HSBC, Europe’s largest banks by assets, has a close eye on the UK’s referendum on EU membership in June.
The bank, which recently decided not to move its headquarters out of London, said that it would consider moving staff to continental Europe in the event of a Brexit.
“From our own narrow perspective, a decision to leave could require a restructuring of some of HSBC’s wholesale operations based in the UK,” Chairman Douglas Flint told shareholders at an annual meeting on Friday.
“This would clearly depend upon the terms on which the UK would have access prospectively to European markets should the UK vote to leave. We have a major bank in France so have the option to move some staff currently in London to Paris if required,” Flint said.

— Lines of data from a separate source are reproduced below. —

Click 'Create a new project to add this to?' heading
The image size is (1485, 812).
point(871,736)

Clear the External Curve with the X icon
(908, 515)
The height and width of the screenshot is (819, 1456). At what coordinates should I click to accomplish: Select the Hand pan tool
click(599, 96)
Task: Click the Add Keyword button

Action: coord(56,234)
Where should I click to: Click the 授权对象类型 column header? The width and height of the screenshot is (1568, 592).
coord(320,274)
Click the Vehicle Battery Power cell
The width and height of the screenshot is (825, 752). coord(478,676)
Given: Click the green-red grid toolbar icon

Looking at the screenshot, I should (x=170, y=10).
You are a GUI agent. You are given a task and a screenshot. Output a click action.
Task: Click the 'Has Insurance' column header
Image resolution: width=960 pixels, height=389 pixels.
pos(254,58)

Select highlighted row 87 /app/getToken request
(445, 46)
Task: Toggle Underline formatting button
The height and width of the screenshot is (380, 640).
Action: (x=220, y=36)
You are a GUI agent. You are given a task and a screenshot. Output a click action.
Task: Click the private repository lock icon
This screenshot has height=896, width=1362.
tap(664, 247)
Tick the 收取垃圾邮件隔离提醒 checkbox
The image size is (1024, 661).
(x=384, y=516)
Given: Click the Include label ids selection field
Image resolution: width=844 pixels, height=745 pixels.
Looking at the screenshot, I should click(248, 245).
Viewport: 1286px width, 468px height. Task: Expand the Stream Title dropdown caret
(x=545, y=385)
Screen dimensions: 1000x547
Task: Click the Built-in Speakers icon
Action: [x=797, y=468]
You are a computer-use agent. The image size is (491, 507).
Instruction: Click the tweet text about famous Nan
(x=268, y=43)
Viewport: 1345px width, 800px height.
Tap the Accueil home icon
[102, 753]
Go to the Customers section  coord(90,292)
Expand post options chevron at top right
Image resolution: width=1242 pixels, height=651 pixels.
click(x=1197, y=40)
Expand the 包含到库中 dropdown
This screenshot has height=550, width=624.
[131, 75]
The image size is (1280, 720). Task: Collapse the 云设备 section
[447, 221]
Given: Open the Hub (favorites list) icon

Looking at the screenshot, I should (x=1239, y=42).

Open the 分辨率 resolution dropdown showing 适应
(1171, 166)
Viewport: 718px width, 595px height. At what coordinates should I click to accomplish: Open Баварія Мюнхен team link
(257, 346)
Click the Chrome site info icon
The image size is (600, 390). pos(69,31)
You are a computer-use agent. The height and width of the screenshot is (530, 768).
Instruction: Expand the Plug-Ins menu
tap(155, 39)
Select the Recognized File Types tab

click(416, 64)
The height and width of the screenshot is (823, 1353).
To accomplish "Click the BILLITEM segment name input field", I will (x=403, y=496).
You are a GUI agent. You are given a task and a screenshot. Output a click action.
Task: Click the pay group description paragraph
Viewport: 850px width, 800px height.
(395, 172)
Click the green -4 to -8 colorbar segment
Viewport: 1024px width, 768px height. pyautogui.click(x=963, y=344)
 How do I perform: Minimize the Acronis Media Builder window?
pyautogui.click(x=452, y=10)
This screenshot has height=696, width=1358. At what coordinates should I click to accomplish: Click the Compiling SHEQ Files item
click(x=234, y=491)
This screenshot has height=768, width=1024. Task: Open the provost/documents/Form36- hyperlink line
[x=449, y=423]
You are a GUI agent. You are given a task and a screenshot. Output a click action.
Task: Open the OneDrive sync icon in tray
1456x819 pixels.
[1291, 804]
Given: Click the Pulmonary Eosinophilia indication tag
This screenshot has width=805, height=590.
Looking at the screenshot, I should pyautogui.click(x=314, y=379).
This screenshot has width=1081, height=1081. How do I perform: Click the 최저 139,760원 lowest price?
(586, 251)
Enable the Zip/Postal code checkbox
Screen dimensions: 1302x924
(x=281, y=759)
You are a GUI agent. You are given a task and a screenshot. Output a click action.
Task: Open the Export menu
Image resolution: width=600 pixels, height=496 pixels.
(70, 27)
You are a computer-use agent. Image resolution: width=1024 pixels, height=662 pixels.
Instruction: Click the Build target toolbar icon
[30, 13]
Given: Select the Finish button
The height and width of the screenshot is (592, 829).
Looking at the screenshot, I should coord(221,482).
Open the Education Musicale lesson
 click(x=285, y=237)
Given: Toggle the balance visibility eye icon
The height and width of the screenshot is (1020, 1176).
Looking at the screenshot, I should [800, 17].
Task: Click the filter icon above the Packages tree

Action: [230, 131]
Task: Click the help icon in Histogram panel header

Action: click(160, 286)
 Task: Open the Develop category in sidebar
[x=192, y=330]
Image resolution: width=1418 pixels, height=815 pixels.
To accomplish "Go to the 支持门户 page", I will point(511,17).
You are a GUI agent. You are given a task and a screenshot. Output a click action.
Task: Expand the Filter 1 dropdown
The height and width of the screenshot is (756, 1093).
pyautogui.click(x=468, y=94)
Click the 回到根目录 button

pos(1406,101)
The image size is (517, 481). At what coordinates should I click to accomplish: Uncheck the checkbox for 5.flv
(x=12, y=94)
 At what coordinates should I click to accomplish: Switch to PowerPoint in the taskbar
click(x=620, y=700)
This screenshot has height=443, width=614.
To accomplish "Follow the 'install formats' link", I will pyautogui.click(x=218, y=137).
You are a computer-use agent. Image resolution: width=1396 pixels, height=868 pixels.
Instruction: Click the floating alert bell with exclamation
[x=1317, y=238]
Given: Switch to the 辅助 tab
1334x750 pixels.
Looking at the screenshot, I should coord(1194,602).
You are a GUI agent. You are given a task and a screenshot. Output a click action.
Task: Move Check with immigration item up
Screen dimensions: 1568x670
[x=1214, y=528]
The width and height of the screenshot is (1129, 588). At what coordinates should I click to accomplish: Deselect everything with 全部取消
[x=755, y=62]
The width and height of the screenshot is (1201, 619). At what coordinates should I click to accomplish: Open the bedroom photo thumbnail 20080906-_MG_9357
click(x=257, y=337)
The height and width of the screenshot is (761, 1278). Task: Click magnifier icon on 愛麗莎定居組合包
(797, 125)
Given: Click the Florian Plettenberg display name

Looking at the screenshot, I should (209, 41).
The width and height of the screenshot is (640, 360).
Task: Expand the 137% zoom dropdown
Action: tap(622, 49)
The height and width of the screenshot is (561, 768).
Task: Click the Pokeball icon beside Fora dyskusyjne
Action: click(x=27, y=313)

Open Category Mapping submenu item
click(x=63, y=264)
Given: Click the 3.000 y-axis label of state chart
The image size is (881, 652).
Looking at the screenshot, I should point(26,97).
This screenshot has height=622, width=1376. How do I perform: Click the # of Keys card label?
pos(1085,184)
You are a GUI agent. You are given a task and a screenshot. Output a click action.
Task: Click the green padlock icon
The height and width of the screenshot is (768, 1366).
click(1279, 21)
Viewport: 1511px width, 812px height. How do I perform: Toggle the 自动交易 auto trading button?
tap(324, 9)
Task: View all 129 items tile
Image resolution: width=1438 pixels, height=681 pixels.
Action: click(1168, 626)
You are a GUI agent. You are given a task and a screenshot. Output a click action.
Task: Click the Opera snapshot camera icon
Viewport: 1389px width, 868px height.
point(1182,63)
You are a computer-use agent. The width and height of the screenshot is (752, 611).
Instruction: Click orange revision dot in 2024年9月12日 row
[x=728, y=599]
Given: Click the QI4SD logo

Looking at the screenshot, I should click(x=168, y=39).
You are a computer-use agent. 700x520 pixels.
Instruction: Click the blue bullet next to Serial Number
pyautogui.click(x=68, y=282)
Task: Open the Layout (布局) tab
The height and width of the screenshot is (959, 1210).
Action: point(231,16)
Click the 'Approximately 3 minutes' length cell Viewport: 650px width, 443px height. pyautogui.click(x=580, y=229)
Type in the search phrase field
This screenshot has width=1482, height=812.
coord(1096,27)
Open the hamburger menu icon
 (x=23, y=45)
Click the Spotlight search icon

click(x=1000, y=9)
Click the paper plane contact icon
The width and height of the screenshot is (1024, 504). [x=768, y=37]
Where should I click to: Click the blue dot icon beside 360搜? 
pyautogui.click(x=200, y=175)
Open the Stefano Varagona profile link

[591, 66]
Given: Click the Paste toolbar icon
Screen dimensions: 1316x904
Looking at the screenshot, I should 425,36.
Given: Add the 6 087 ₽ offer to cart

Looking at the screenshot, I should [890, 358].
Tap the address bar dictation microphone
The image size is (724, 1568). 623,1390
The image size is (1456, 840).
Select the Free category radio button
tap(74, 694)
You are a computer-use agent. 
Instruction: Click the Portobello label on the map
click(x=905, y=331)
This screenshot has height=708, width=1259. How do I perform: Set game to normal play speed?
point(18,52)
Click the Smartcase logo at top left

HSBC also responded to shareholder concerns over high levels of pay for senior managers at the bank.
It is proposing to reduce the amount of cash given to executive directors in lieu of a pension from 50% to 30% of their base salary, and make long-term incentives subject to a three year forward-looking performance period, in line with other FTSE companies.
The new policy will lower the maximum amount its executive directors could earn by 7 per cent, the bank said.
“We had expected that the remuneration policy you approved back in 2014 would not need to be refreshed until it expired next year,” Flint said. “However, regulatory changes as well as responding to shareholder feedback have caused us to make some revisions to this,” he said.